Mihir Zaveri for the New York Times brought the poetic touch: “Her dead calf resting on her nose, an orca has swum in mourning for more than three days…” The willingness on the part of the author and the highly scientific sources she quotes to refer to this behavior as mourning is touching and honest to me, and a stance that many might be unwilling to take. But what other reason could the bereft mother possibly have for carrying the body of her departed offspring? 

Photos show her skimming just above the water with a miniature of herself, mouth slightly open, balanced on her body.
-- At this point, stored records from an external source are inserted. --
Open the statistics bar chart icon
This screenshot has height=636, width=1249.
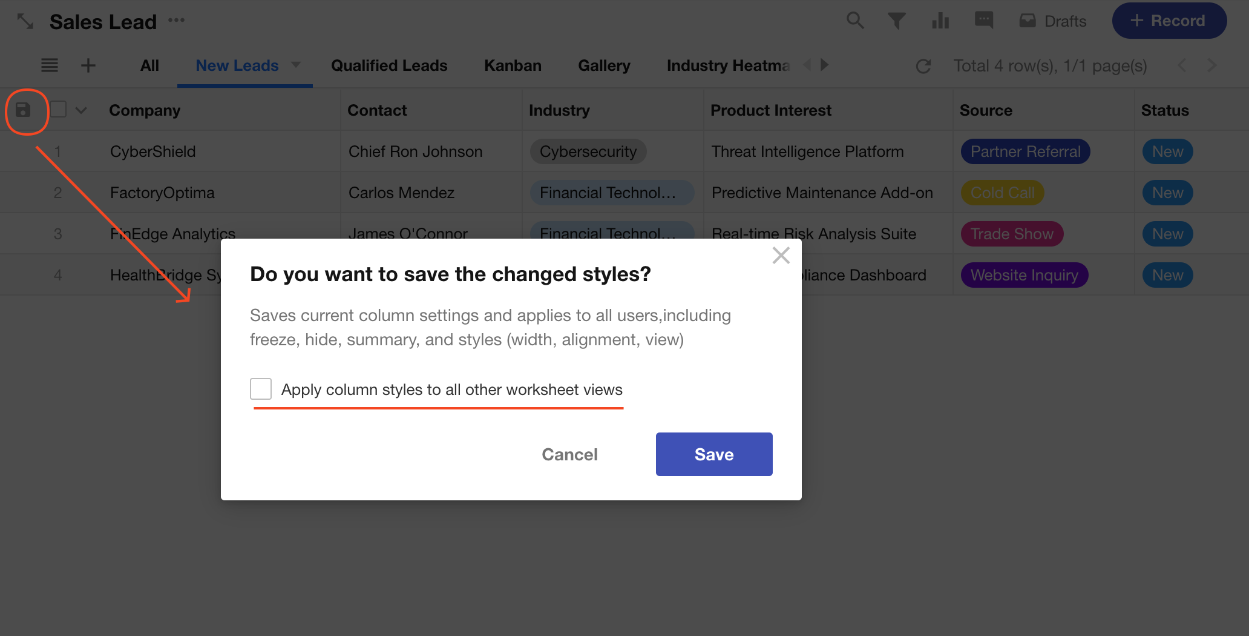940,21
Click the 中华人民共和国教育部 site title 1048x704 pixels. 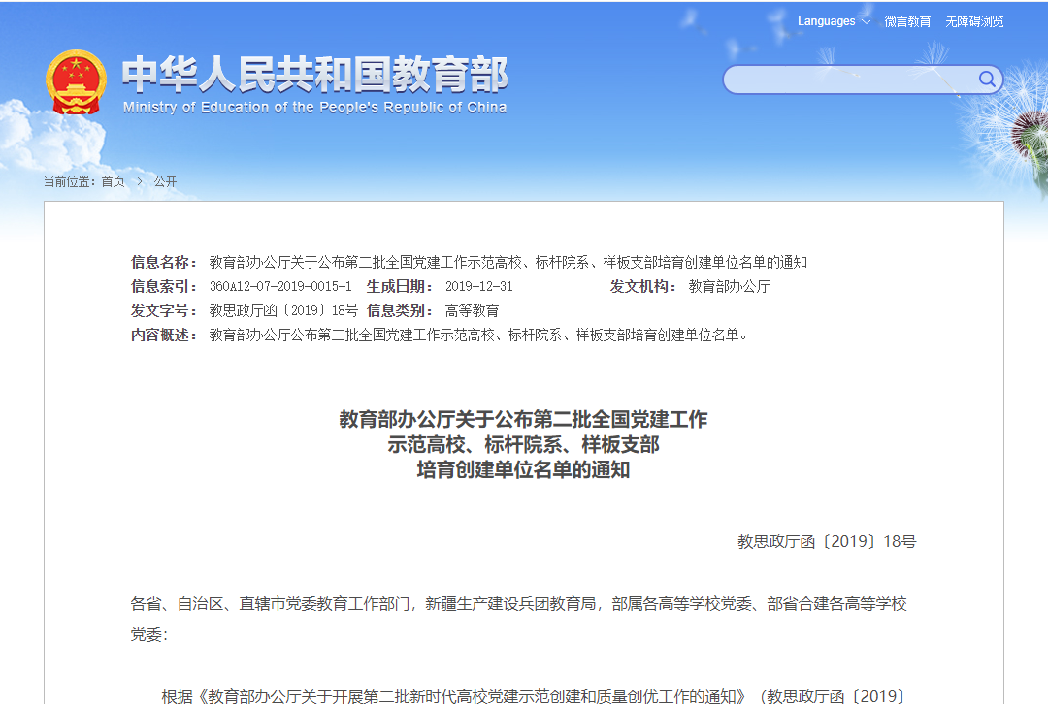click(314, 74)
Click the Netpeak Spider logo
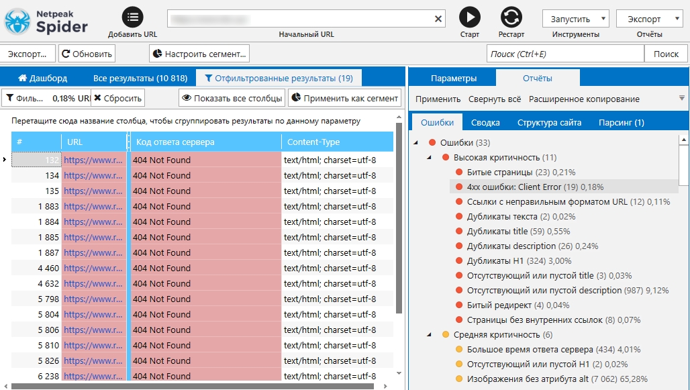Image resolution: width=690 pixels, height=390 pixels. pyautogui.click(x=46, y=20)
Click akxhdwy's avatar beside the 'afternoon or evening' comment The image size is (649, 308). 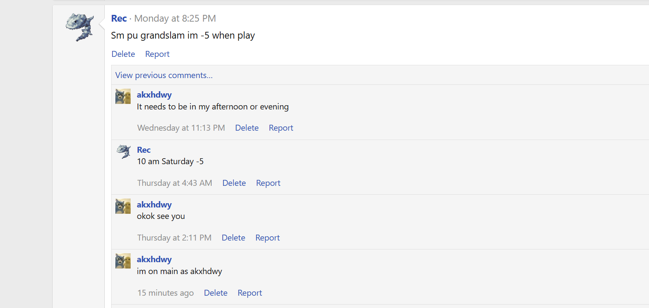[123, 96]
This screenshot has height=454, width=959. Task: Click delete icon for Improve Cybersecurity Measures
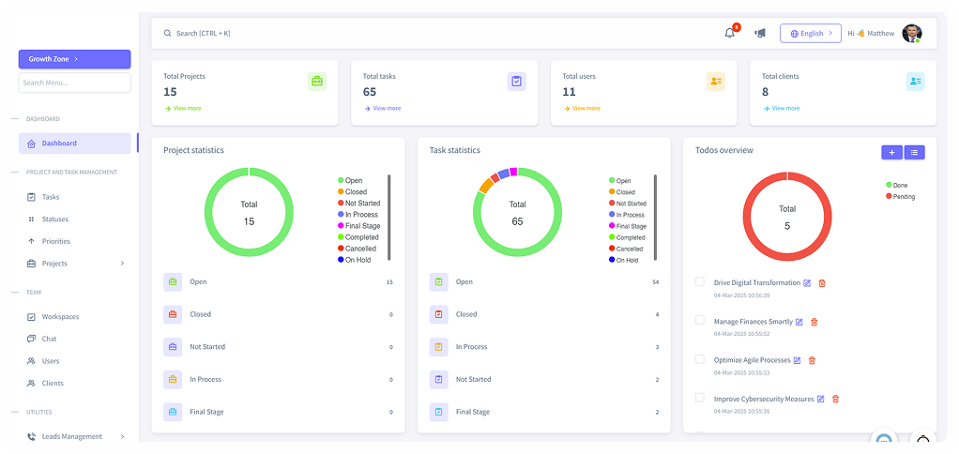click(835, 399)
It would be cute, if I didn’t know it was a corpse.

“She carries it delicately, carefully, by the fin, or on her head, so as not to make a mark on the tiny body of her calf that lived only half an hour,” wrote Lynda Mapes for the Seattle Times. The sanctity with which an animal is treating her beloved one’s body moves me terribly. Researchers are distressed. I wouldn’t be surprised if a scientist has cried.

Apparently, no babies have been born to the pod since 2015. Because of her group’s threatened state, the baby indeed seems a symbol for a larger devastation, as if the mother knows somehow that this tiny being was one of the last hopes for the survival of the killer whales, their moniker now seeming so ironic and strange. Death happens, for all of us, and we sometimes believe that the animal kingdom doesn’t have the same reaction. J35 — who I later learn is also called Tahlequah — is proving otherwise, even as she falls behind her swimming family today, day seven of her vigil.

Through my reading, I also learn that gestation for orcas is 17 to 18 months, a duration so long that even I, a non-mother, is certain creates an incredible bond. Imagine waiting and waiting — more than a year — only to have half an hour together with your baby. Many of the experts say that marine mammals are sentient beings, that what she is experiencing is the same pain we humans know. Deborah Giles, research scientist for University of Washington Center for Conservation Biology and research director for nonprofit Wild Orca, is beside herself witnessing another animal experience it.

The infant orca’s body slips off of her mother’s nose regularly and she takes many breaths to dive below the surface of the water to retrieve the limp carcass. For a week now, she has done so. Letting go, apparently, is just as hard for this lovely sea creature as for any of us. “What is killing me,” Giles said, “is when is it going to be the last time? And she has to make that decision not go get it.”